§ **BRIEF**
Please copy, exactly as they appear below, the lines from the one containing "This screenshot has height=431, width=490." through the one containing "The image size is (759, 474).".

§ **DATA FOR THE TASK**
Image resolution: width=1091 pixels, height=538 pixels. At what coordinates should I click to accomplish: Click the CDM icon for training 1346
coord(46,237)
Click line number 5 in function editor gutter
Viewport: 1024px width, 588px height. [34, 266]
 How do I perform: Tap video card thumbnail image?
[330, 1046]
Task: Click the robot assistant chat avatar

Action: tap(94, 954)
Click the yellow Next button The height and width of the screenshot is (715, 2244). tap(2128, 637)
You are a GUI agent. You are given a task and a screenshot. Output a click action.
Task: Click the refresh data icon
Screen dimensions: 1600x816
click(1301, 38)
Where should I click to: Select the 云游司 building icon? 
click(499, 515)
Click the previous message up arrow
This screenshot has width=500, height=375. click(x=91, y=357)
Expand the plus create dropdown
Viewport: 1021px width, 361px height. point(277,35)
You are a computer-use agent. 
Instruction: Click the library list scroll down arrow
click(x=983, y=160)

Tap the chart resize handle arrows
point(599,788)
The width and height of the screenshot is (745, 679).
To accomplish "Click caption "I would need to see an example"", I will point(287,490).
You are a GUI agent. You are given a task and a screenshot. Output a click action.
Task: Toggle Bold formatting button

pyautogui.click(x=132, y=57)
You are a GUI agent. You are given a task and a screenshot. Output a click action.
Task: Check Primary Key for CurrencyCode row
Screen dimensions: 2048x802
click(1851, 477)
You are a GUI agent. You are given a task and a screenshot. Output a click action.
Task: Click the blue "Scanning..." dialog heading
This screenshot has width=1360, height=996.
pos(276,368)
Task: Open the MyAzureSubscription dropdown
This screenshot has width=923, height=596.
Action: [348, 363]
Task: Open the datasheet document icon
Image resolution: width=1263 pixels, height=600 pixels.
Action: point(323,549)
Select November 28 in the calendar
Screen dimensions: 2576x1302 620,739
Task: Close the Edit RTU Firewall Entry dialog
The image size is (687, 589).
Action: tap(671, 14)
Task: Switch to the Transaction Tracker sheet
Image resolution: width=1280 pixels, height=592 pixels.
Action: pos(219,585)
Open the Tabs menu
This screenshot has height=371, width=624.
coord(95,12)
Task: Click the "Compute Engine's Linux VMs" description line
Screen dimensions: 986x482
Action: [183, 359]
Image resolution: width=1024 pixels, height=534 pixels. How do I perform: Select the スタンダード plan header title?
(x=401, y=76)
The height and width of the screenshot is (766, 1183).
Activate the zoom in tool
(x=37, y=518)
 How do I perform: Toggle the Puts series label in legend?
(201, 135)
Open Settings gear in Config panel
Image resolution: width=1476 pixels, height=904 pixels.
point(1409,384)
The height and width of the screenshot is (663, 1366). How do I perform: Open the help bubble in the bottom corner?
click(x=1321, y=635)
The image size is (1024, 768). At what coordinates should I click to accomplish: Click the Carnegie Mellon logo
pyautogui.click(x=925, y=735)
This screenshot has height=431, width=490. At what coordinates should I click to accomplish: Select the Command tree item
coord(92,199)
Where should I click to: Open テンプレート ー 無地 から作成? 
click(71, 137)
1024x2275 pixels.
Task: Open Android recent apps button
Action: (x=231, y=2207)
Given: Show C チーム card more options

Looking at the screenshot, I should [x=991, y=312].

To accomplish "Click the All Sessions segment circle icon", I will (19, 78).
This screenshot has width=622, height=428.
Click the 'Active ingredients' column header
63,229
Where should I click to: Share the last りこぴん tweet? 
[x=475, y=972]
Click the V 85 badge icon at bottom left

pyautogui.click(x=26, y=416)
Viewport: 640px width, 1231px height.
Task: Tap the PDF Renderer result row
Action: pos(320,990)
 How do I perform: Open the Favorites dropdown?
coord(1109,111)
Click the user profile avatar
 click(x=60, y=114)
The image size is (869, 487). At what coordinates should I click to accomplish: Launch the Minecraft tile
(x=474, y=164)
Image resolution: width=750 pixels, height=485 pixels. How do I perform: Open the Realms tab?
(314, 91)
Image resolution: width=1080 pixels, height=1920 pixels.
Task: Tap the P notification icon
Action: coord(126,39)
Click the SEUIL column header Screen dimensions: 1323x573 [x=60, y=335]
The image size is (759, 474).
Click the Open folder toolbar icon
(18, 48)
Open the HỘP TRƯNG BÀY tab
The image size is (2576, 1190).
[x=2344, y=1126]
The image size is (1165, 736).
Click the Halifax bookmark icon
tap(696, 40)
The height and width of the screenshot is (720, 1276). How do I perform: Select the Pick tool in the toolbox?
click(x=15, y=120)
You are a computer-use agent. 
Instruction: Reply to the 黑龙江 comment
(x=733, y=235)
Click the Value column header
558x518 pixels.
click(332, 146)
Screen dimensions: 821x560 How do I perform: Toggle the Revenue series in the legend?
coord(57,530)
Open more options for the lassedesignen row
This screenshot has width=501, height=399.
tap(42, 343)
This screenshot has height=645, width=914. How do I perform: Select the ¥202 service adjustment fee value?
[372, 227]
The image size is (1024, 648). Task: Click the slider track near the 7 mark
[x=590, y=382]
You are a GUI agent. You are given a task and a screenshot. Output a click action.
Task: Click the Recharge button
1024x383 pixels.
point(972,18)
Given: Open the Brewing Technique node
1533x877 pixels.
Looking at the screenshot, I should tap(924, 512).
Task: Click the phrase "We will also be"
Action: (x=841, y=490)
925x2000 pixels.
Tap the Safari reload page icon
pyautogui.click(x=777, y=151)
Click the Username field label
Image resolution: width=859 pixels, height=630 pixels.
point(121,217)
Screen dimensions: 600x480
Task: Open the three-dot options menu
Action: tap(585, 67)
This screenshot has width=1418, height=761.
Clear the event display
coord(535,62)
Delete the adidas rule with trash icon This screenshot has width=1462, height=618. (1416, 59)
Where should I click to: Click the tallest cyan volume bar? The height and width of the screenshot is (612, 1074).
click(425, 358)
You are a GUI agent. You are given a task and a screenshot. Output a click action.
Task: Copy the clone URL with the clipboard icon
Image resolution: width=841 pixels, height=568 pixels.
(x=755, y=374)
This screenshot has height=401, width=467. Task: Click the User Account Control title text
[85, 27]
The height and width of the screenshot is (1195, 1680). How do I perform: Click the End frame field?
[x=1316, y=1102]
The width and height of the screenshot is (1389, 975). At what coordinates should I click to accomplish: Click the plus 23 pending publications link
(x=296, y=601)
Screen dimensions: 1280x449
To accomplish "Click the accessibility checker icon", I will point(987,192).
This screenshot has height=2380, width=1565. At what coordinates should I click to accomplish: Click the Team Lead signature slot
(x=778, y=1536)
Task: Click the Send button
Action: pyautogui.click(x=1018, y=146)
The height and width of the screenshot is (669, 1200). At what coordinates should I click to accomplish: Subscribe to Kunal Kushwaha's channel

§ **TASK RESPONSE**
This screenshot has height=431, width=490. At what coordinates should I click to accomplish: Select the Command tree item
coord(92,199)
Where should I click to: Open テンプレート ー 無地 から作成? 
click(71, 137)
1024x2275 pixels.
Task: Open Android recent apps button
Action: (x=231, y=2207)
Given: Show C チーム card more options

Looking at the screenshot, I should [x=991, y=312].

To accomplish "Click the All Sessions segment circle icon", I will (19, 78).
This screenshot has width=622, height=428.
Click the 'Active ingredients' column header
63,229
Where should I click to: Share the last りこぴん tweet? 
[x=475, y=972]
Click the V 85 badge icon at bottom left

pyautogui.click(x=26, y=416)
Viewport: 640px width, 1231px height.
Task: Tap the PDF Renderer result row
Action: pos(320,990)
 How do I perform: Open the Favorites dropdown?
coord(1109,111)
Click the user profile avatar
 click(x=60, y=114)
The image size is (869, 487). At what coordinates should I click to accomplish: Launch the Minecraft tile
(x=474, y=164)
Image resolution: width=750 pixels, height=485 pixels. How do I perform: Open the Realms tab?
(314, 91)
Image resolution: width=1080 pixels, height=1920 pixels.
Task: Tap the P notification icon
Action: coord(126,39)
Click the SEUIL column header Screen dimensions: 1323x573 [x=60, y=335]
The image size is (759, 474).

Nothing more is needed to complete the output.